Amidst news from the US that the Christian right are the biggest backers of a war with Iraq, Seriously thought it was time to take a look at the other opinions of this devout bunch.
Randall Terry, founder of Operation Rescue which mobilizes to close down abortion clinics across the US, instructs his followers: ‘I want you to just let a wave of intolerance wash over you. I want you to let a wave of hatred wash over you. Yes, hate is good... Our goal is a Christian nation. We have a Biblical duty. We are called by God to conquer this country.’
Isn’t it funny how the US anti-abortion movement appears to be run by men? Randall again, this time borne forth by, ahem, righteous testosterone: ‘If we’re going to have true reformation in America, it is because men once again, if I may use a worn out expression, have righteous testosterone flowing through their veins... They are here to take over!’
And here’s Robert Simonds, foaming at the mouth: ‘We are now in the process of putting born-again Christians on every school board in America... A school board with five members needs only three Christians to take complete control of a school district. You can literally own that system and control all the personnel, curriculum, materials, textbooks and policies.’
Jerry Falwell, founder of the ‘Moral Majority’ also sounds in need of a little lie-down: ‘One of the teletubbies, Tinky Winky,’ he raves, ‘has the voice of a boy but carries a purse. He is purple – the gay pride color; and his antenna is shaped like a triangle – the gay pride symbol... Such subtle depictions are damaging to the moral lives of children.’
Think that’s scary? How about ex- Christian Coalition member Marshall Wittmann’s take on Bush: ‘He is the leader of the Christian right.’ Or Ralph Reed, ex-leader of the Christian Coalition and now chairman of the Georgia Republicans, confirming the religious right’s satisfaction with Bush in the White House: ‘You’re no longer throwing rocks at the building;’ he explains, ‘you’re in the building.’ Yes, but just how righteous is Bush’s testosterone? Answers on a postcard please.

• • •

#### Exercises:
**a.** Answer these questions from the piece on the Christian right:
(i) What organization did Randall Terry found?
(ii) According to Robert Simonds, how many Christians does a five-member school board need to take complete control of a school district?
(iii) What position does Ralph Reed now hold?
**b.** In the piece on the Christian right, condense the paragraph beginning "Jerry Falwell, founder of the 'Moral Majority'" into a shorter version that keeps its main facts.
The entries have no connection to the piece on the Christian right.

Collected data entries:
• • •

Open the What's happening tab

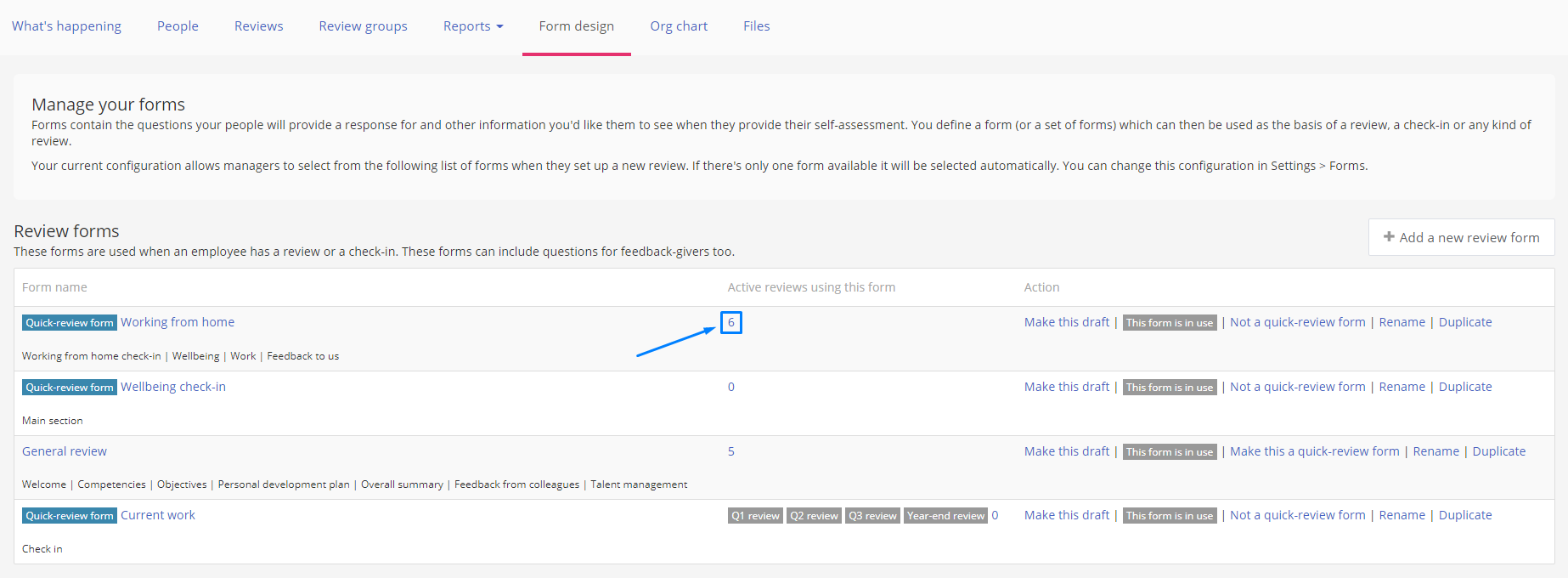click(66, 26)
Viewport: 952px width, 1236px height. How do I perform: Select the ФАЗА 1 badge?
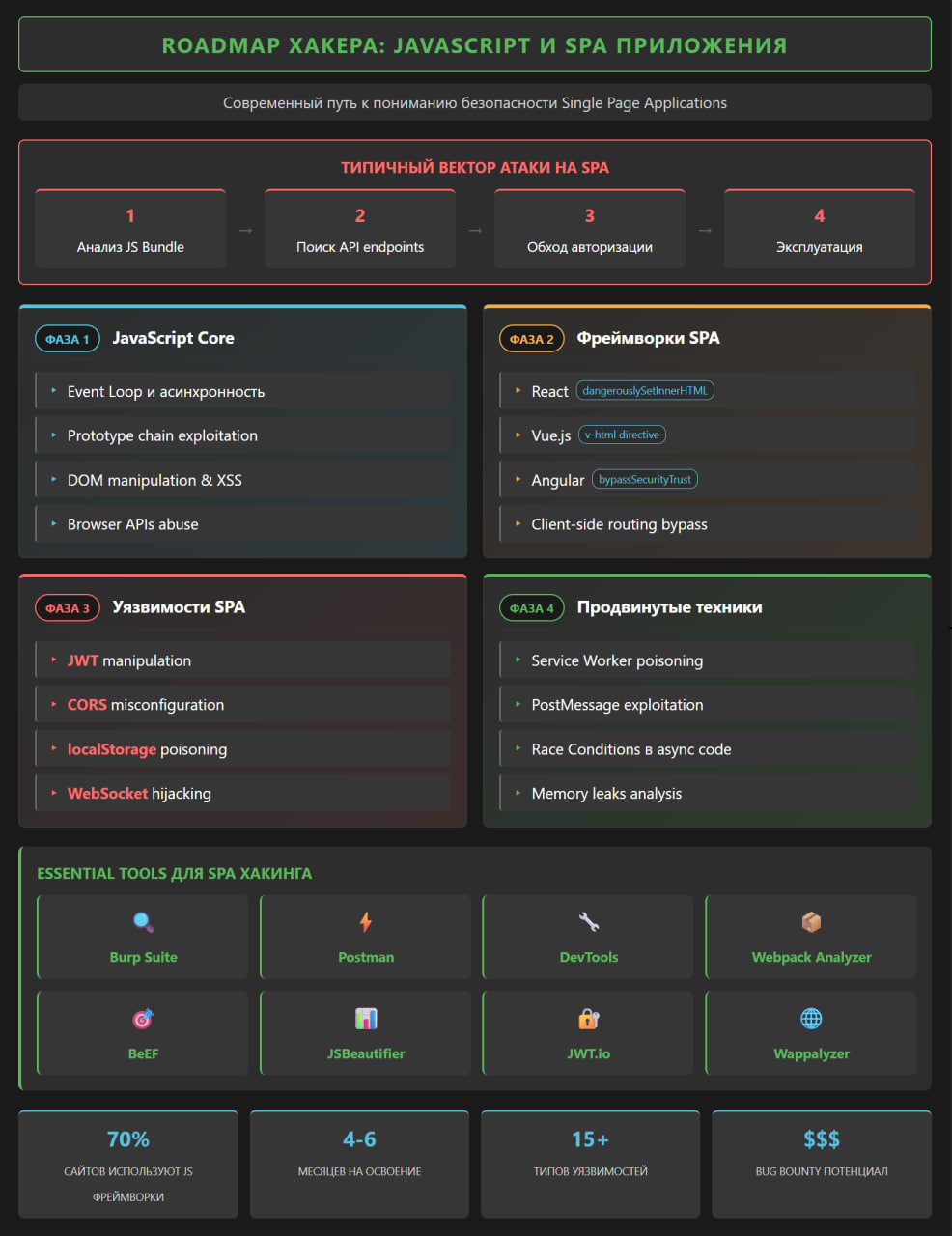click(x=68, y=339)
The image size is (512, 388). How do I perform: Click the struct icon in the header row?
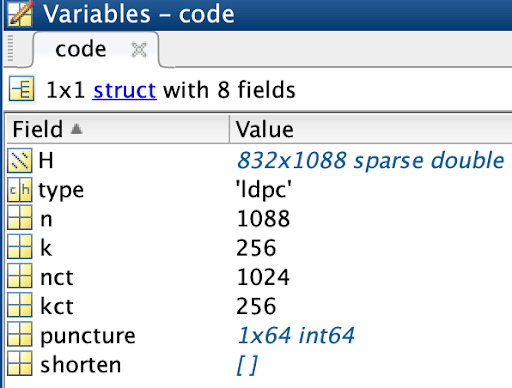click(x=21, y=89)
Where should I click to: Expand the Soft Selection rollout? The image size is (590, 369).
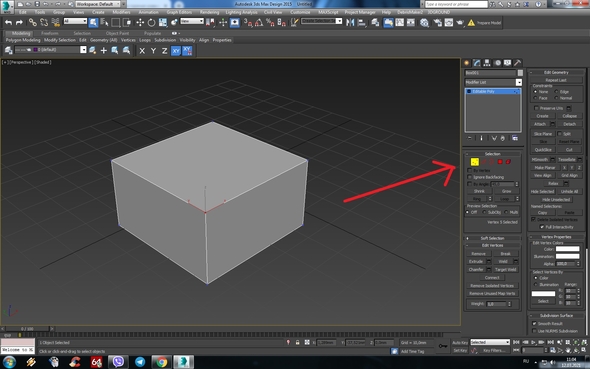point(493,238)
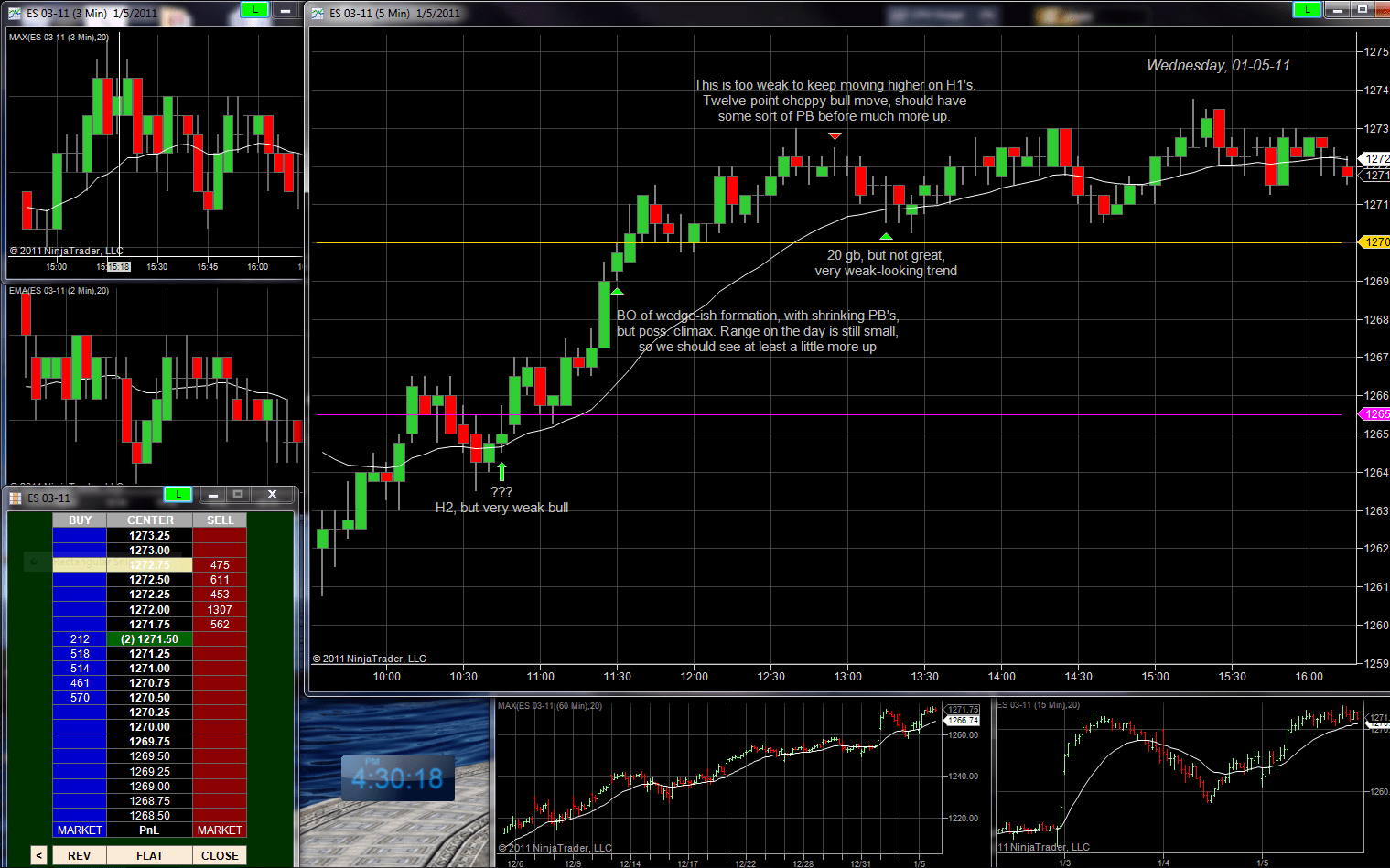Screen dimensions: 1390x868
Task: Click the PnL display cell
Action: click(x=149, y=830)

• • •

#### Answers:
**a.**
(i) Operation Rescue
(ii) Three
(iii) Chairman of the Georgia Republicans

**b.** Jerry Falwell, founder of the "Moral Majority," said that the Teletubby Tinky Winky has a boy's voice but carries a purse, is purple (the gay pride color) and has a triangle-shaped antenna (the gay pride symbol). He called such depictions damaging to children's moral lives.